By Dustin Rowles | TV | April 14, 2026
Big Mistakes comes from the team of Dan Levy and Rachel Sennott (Bottoms, I Love LA), and to both its credit and its detriment, it’s more Sennott than Schitt’s Creek. That is to say, it is funny — genuinely, sometimes uproariously funny — but it has almost zero heart to speak of. It’s a crime comedy populated by insane people doing insane things, and there is almost nothing about Big Mistakes that is relatable.
The series revolves largely around brother and sister Nicky (Levy) and Morgan (Taylor Ortega). He’s a closeted gay pastor, and she’s a bored middle-school teacher. Laurie Metcalf plays their overbearing, permanently aggrieved mother, Linda, and Abby Quinn plays Natalie, their younger sister — a woman so committed to kissing her mother’s ass that she’s essentially become a supporting character in her own life.

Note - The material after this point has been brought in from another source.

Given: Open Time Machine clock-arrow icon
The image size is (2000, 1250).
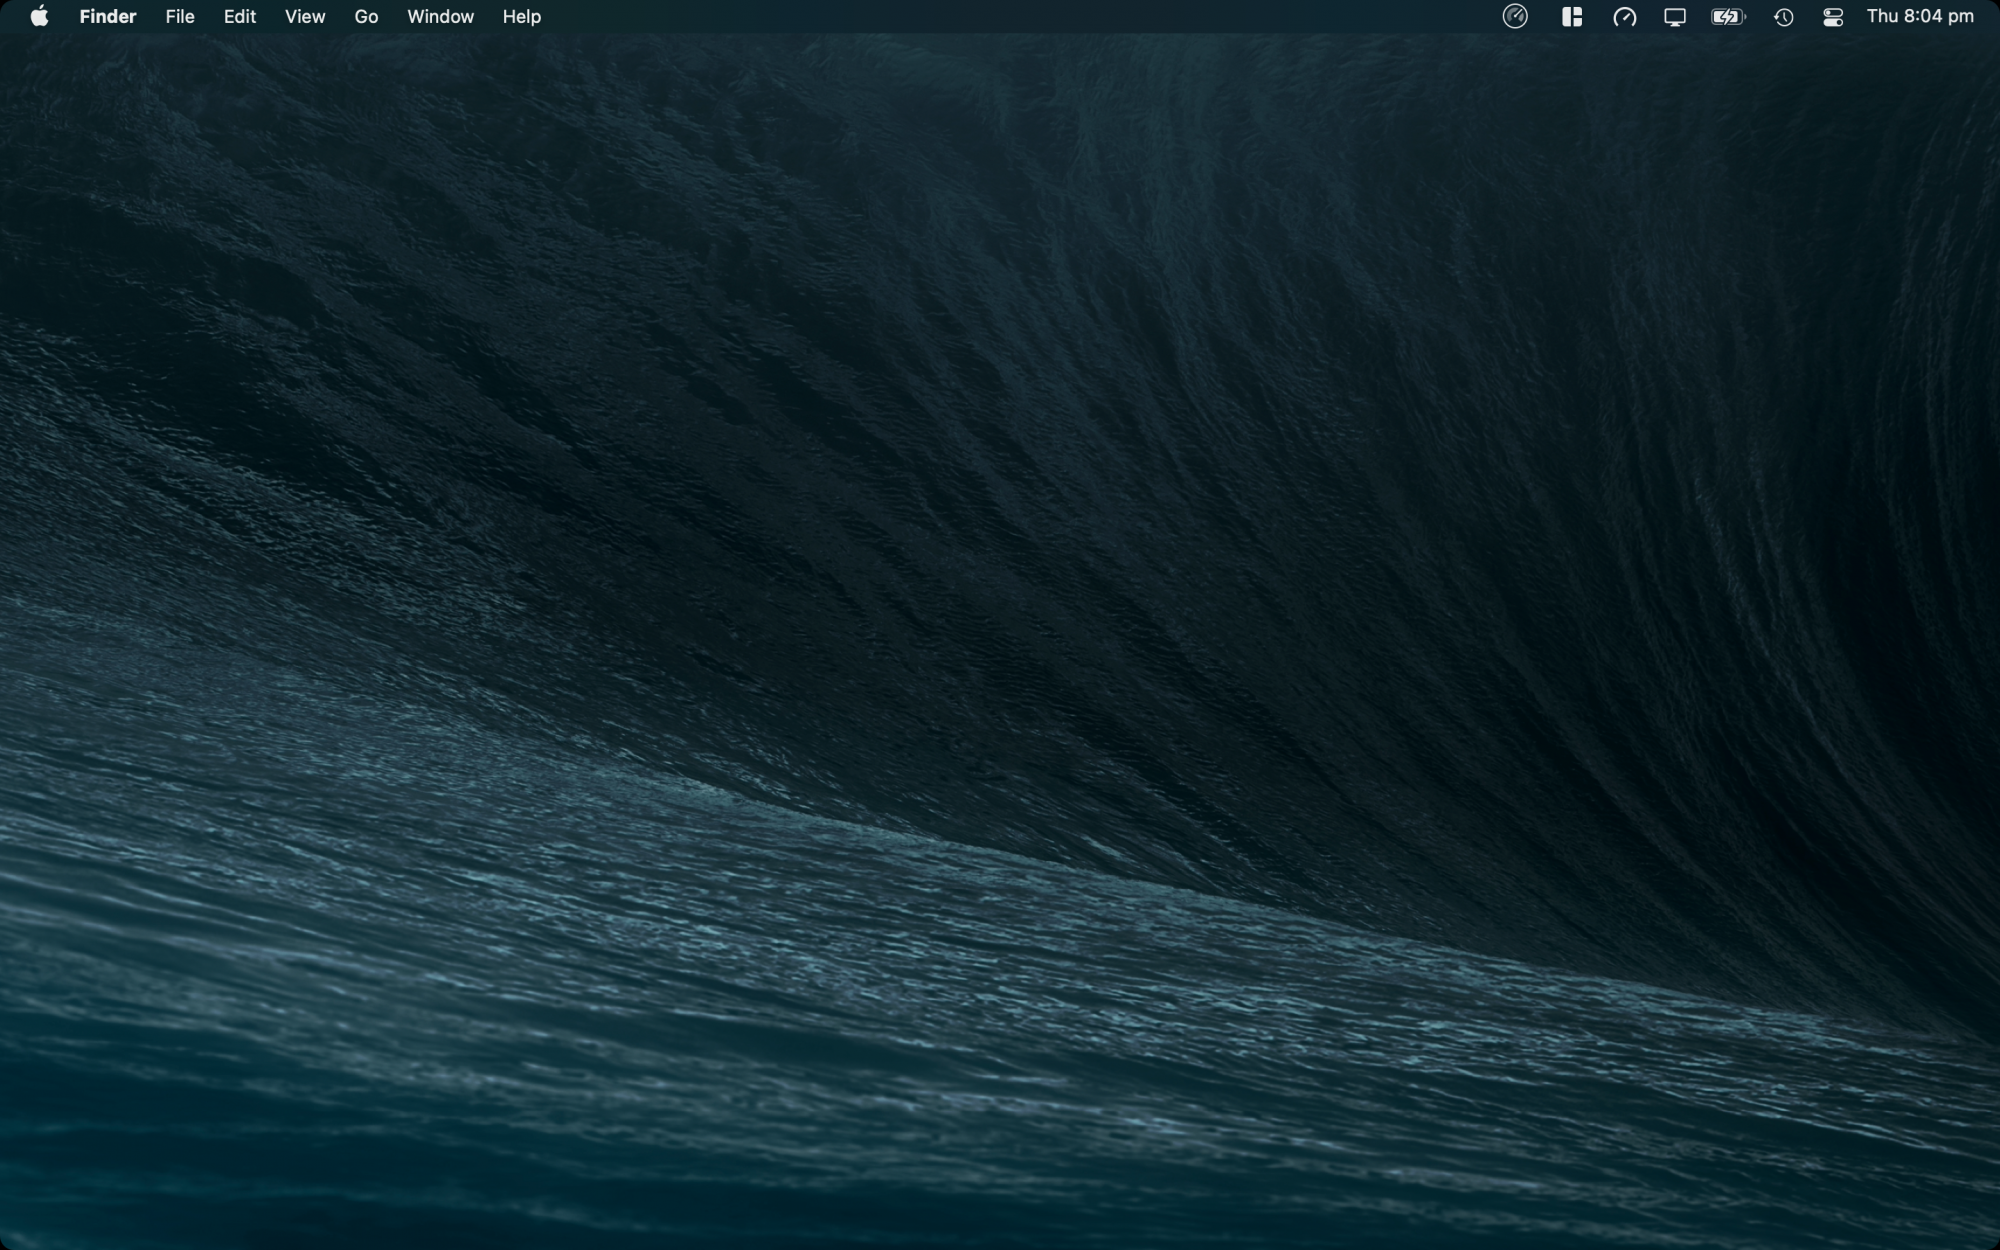Looking at the screenshot, I should [1783, 17].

The action kicks off when Nicky and Morgan’s grandmother is on her deathbed. Linda insists they buy her some nice jewelry so she doesn’t go to the grave empty-handed. Nicky and Morgan visit a pawn shop, find a necklace the Turkish shop owner Yusuf (Boran Kuzum) refuses to sell them, and Morgan steals it. That night, Yusuf shows up threatening them both unless they return the necklace — which forces them to dig up their grandmother’s grave — and before you can fully process that thought, they’re tangled up with an Eastern European drug cartel.
That stolen necklace is the pebble that starts the avalanche. Nicky and Morgan find themselves climbing cartel rungs both inadvertently and against their will, while Nicky’s sermons grow increasingly half-assed, his relationship crumbles, and Morgan remains stuck with her obnoxious fiancé Max (scene-stealing Jack Innanen) — a guy she’s been with since they were kids, mostly out of inertia. Max’s controlling mother Annette (Elizabeth Perkins) is also pulling strings behind the scenes, determined to keep them together whether Morgan likes it or not.
I won’t call it “madcap,” but the comedy is outrageous. Levy’s character is a sweaty, wide-eyed disaster in a permanent state of freakout, and he and Morgan bicker with the exhausted energy of siblings who hate and love each other equally. The plot lurches from one escalating absurdity to the next without pausing long enough to let you think too hard about what thinly drawn caricatures most of these people are, which is probably by design.
It serves the comedy well enough, and Levy and Ortega manage to make their characters occasionally endearing despite the sketchiness. Big Mistakes is defiantly silly, and an easy one-to-two sitting binge. But once it’s over, and the endorphins from laughing wear off, not a lot of it sticks. And honestly? That’s fine. Not every comedy needs to be a Bill Lawrence or Mike Schur heartwarmer. Sometimes it’s enough just to laugh and move on.